Arguably the age of Artificial Intelligence (AI) is finally upon us (yes, you’ve heard that before, but it appears we are headed into a perfect storm this time). For this to really succeed, systems will have to have machine learning deep within their DNA. Pike articulates this well, stating that by 2020, MI&S believes that machine learning will exist in a large number of solutions and will account for a great deal of the innovation in the IoT world.

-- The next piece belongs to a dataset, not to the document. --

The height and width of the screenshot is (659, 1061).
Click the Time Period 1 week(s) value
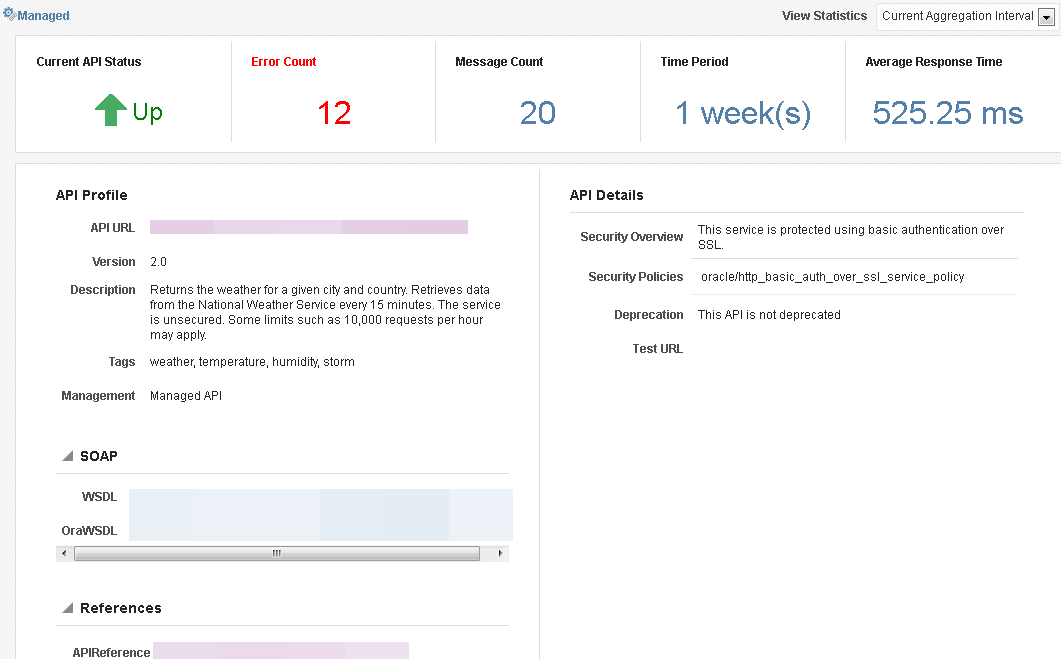point(742,112)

In a world that is rapidly headed in this direction, there is frenetic activity to provide businesses with the tools they need to cope with this emerging reality. Problems that have stumped society for decades, or centuries even, are now hopeful of solutions. For example, Stanford is seeking to rely on a system using deep-learning algorithms that actually identify skin cancer as well as dermatologists. Another example is being able to predict and deliver higher yield crops by gaining a better understanding of how to take advantage of weather conditions; this is yet another global issue that looks to benefit from AI and machine learning. In the world of technology, data security seeks to gain from learning models. Deep Instinct claims that its solution applies learning models that can predict malware files with great accuracy, and machine-learning algorithms that can look for patterns in how data in the cloud is accessed to predict security breaches. This is especially important considering where we are headed as a society. Looking at other scenarios, we find an increasing number of use cases in the areas of fraud detection, customer service, marketing personalization, scientific research, natural-resource management, online games and workplace automation just to name a few. With this collective body of technologies evolving rapidly, there are already many available options for a business to acquire and deploy to help them in one or more of these areas. Taking advantage of one or more of these options might work well for some companies. However, it means that a large organization with a wide range of processes might very well need to cobble many different tools together.

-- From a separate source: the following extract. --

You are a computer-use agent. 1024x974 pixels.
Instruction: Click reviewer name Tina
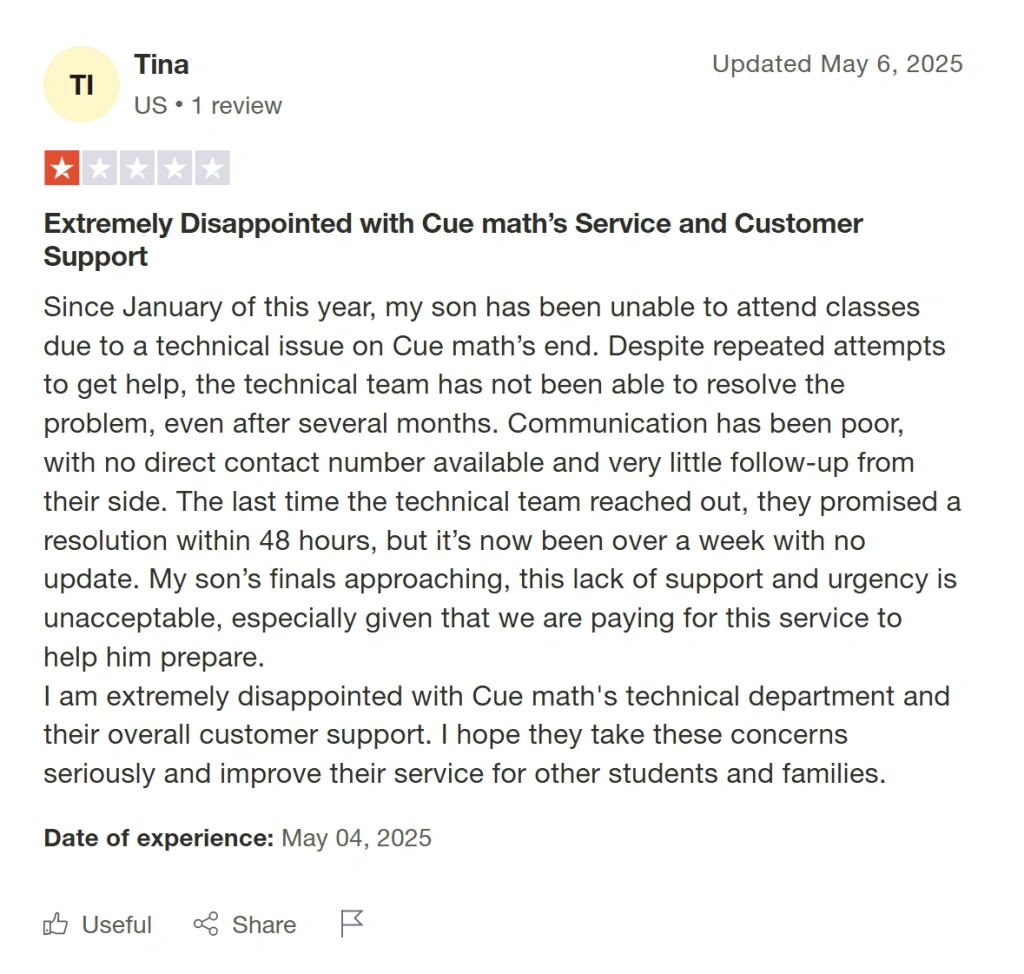[160, 64]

What I notice is that several of these offerings are laser-focused on one or more specific use case(s) and, hence, is optimized to deliver amazing results in that focused direction. They are very smart about employing necessary APIs, models, algorithms and even novel ways to scale. There are offerings in the marketplace that promise to deliver wonderfully on data analytics or knowledge management or automation or machine-learning capabilities. These individual solutions often leave one with the sense that there is a lack of complete integration with and within core processes of an organization. This is important if true deep learning is to be taken advantage of, because knowledge in an organization is often not limited to easy-to-access systems. On the contrary, it often resides within individuals, and across fragmented and complex systems.
What if these scenarios were addressed with or in the context of a comprehensive platform? One that gave an organization the ability to take advantage of capabilities as needed, and in any combination between them and with core processes. One that allowed your solutions to run as intended and without disruption, but was always present to discover, sense, learn and then act when needed. Is such thinking utopian?

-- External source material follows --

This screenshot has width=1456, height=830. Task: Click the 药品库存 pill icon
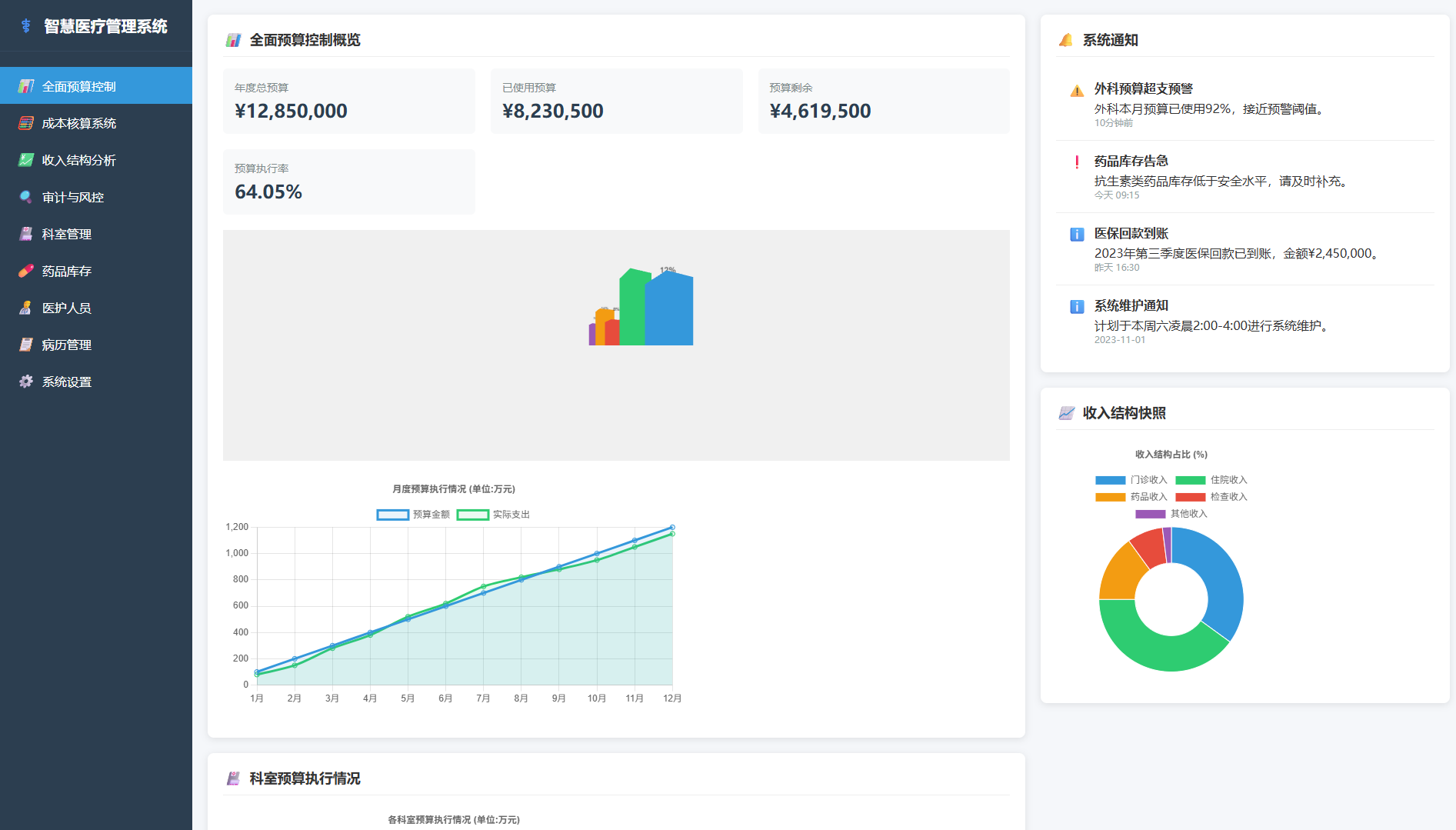[26, 271]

I think not. An integrated AI platform that can bring together all aspects of machine learning to work with the deep knowledge of an organization—continuously and contemporaneously—is the answer to the problem of how to harness the technologies that are being used in narrowly focused ways. This will enable organizations to continuously reinvent their landscapes and renovate core business processes more easily and with greater confidence, while minimizing disruption.
That’s where it is at. That’s where we must head. Quickly.